* WORK TO COMPLETE: Below are entries with pictures in them. Output exactly the lines starting at the line with "Screen dimensions: 964x484" and ending at the line with "Image resolution: width=709", both included, but not the pictures.

/---

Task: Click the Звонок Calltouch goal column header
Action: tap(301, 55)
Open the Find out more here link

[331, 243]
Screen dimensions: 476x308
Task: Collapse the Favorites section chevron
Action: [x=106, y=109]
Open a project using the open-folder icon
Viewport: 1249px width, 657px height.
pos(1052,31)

\---
/---

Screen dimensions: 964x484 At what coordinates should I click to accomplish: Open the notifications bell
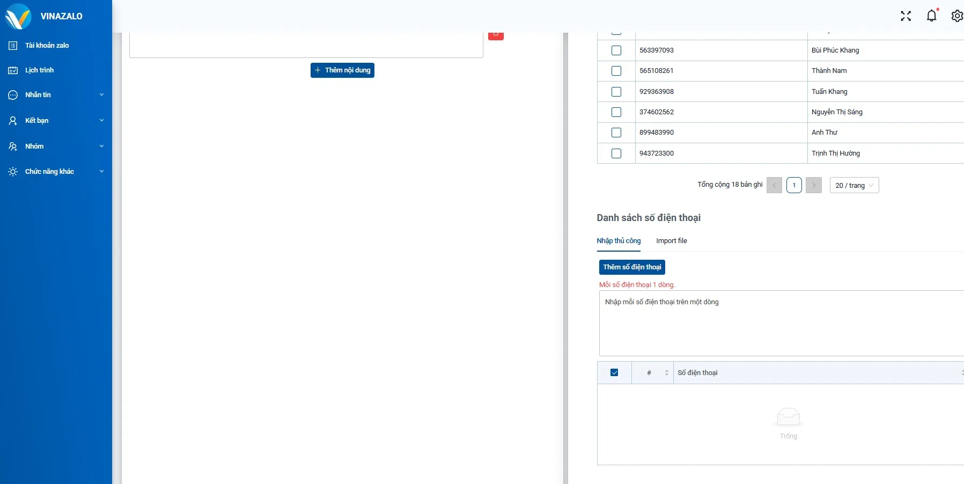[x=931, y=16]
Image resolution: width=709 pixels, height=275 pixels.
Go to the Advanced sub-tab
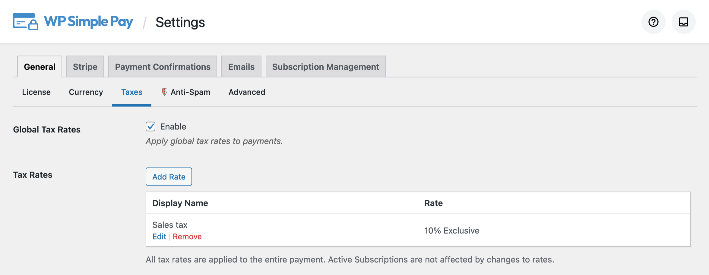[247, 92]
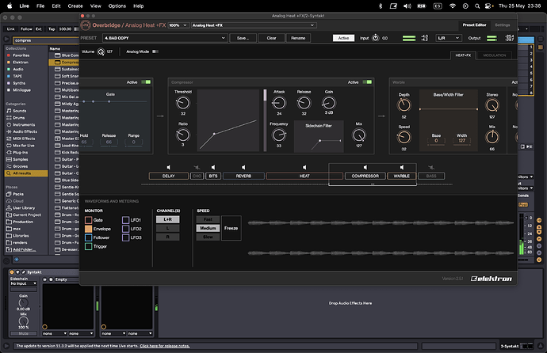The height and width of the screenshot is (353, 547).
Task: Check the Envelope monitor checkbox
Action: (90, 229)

\---

* EXERCISE ANSWER:
Screen dimensions: 964x484 At what coordinates should I click to accomplish: Open the notifications bell
[x=931, y=16]
Image resolution: width=709 pixels, height=275 pixels.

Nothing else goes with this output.